## Instructions for the task
When the line containing "Screen dimensions: 949x1288" is reached, copy it and each subsequent line of the material below exactly, through the last line.
START Data for this exercise
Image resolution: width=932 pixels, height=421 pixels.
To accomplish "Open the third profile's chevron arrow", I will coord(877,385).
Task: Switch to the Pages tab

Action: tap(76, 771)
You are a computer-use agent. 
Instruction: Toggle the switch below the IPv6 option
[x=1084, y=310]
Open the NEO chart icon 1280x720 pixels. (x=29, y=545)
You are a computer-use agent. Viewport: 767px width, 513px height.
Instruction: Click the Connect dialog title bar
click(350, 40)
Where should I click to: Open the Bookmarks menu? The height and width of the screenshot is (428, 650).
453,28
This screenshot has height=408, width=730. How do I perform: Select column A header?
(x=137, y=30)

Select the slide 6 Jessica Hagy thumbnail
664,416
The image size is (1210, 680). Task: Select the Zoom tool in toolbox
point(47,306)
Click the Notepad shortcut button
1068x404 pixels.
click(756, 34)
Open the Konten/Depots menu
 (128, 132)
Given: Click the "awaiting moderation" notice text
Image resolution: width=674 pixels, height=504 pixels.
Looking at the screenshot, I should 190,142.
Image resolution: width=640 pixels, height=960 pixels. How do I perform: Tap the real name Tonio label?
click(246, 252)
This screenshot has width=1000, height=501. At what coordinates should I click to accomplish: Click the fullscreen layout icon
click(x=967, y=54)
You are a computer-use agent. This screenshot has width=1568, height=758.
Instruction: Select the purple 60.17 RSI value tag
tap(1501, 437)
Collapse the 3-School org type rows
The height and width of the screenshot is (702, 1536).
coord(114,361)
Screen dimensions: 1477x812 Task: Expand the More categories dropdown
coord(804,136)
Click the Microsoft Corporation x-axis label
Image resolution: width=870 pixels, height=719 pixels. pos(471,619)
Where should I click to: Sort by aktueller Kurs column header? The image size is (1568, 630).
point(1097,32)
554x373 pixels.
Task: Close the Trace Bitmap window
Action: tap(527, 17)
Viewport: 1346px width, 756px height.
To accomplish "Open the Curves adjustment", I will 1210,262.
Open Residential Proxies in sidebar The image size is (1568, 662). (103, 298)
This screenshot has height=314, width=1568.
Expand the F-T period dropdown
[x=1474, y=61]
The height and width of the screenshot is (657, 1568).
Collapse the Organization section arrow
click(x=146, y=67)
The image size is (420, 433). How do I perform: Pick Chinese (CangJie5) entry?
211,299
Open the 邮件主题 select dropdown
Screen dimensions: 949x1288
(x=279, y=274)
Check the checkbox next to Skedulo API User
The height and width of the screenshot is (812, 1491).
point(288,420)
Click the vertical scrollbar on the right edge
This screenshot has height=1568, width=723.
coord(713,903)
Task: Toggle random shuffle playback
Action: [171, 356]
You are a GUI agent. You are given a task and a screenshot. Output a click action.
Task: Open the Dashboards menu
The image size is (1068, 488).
END Data for this exercise
## Answer to this task
Screen dimensions: 949x1288
(x=279, y=274)
Check the checkbox next to Skedulo API User
The height and width of the screenshot is (812, 1491).
point(288,420)
Click the vertical scrollbar on the right edge
This screenshot has height=1568, width=723.
coord(713,903)
Task: Toggle random shuffle playback
Action: [171, 356]
You are a GUI agent. You are given a task and a screenshot. Output a click action.
Task: Open the Dashboards menu
The image size is (1068, 488).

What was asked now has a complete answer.